▸ Dataset excerpts
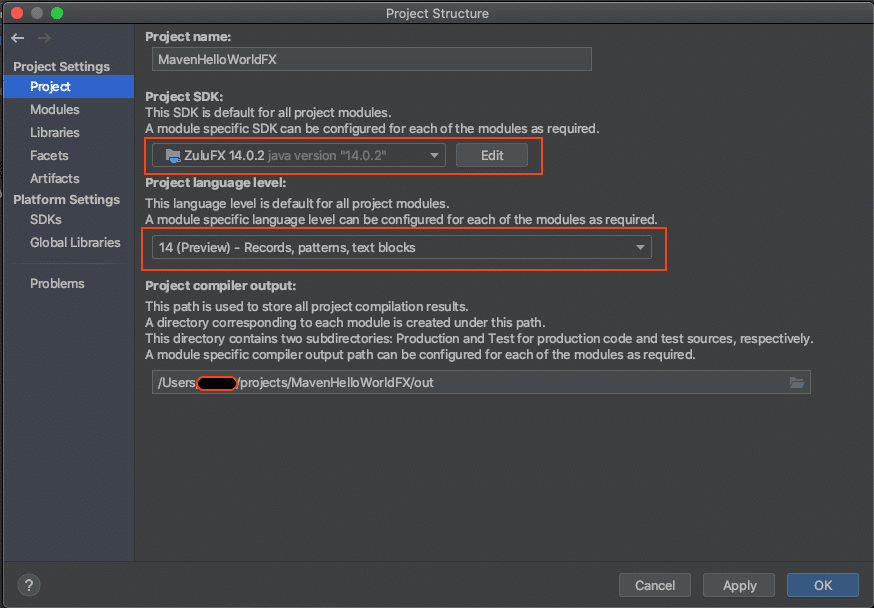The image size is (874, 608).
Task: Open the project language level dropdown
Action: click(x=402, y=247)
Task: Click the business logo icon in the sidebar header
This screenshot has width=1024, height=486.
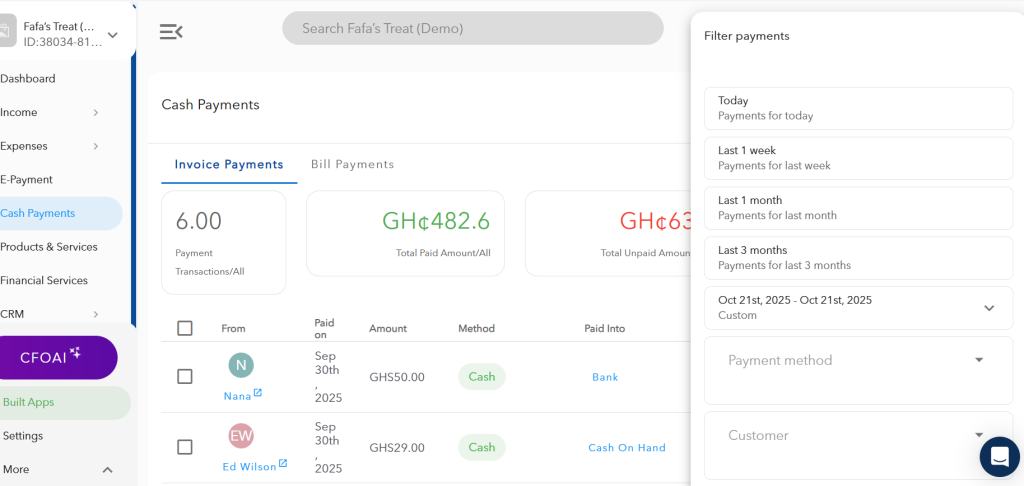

---

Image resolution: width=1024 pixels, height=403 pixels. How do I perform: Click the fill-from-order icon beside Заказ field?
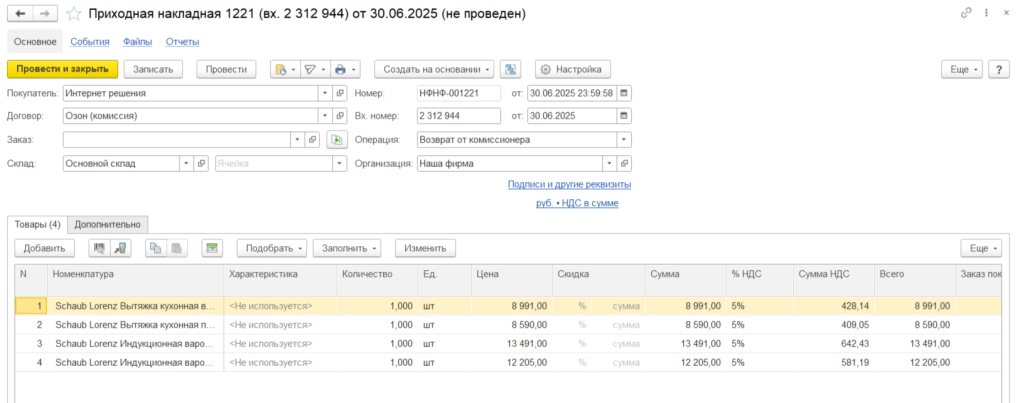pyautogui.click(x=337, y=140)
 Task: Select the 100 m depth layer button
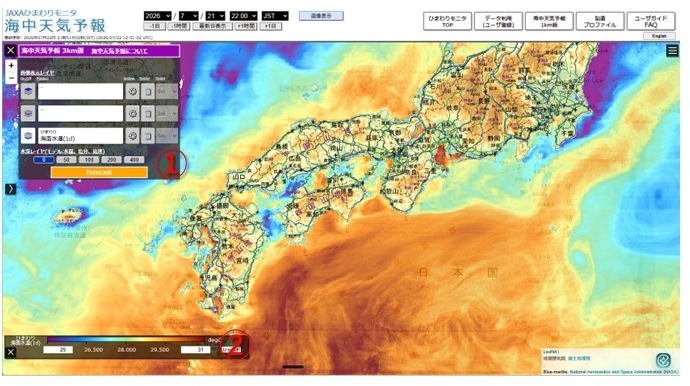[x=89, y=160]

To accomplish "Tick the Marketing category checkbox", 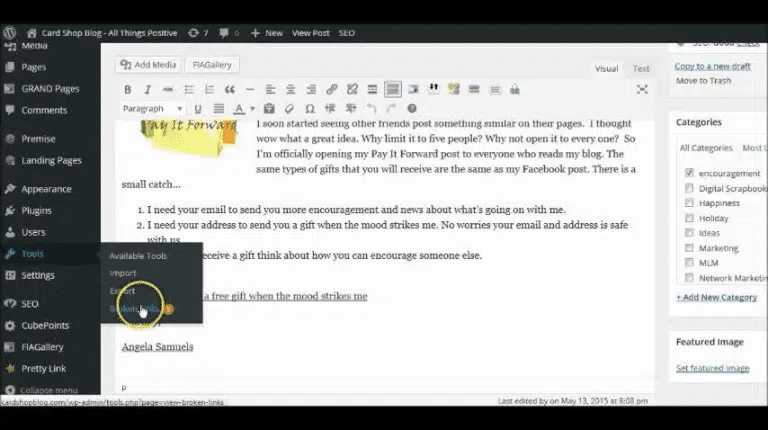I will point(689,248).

* * *

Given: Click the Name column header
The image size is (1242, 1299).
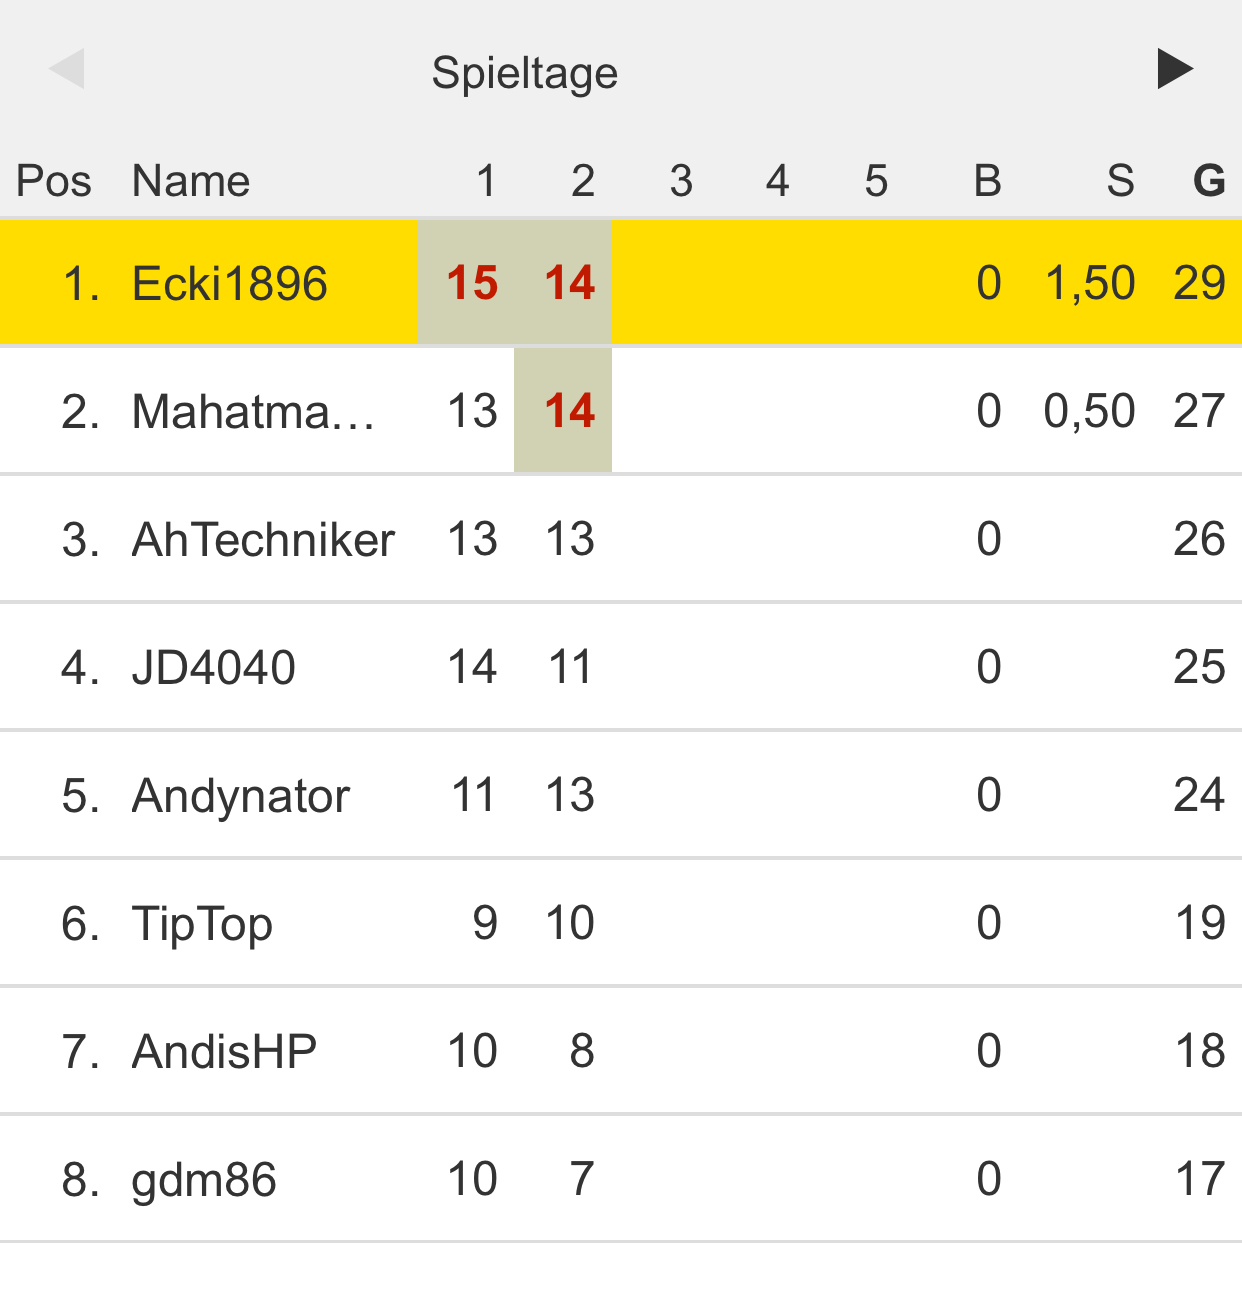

▸ What this task involves
Among the entries above, locate the lines containing "Task: Click the" and "This screenshot has width=1024, height=486.", and transcribe exactly those two lines and all lines between.

▸ Solution to this task
Task: Click the business logo icon in the sidebar header
This screenshot has width=1024, height=486.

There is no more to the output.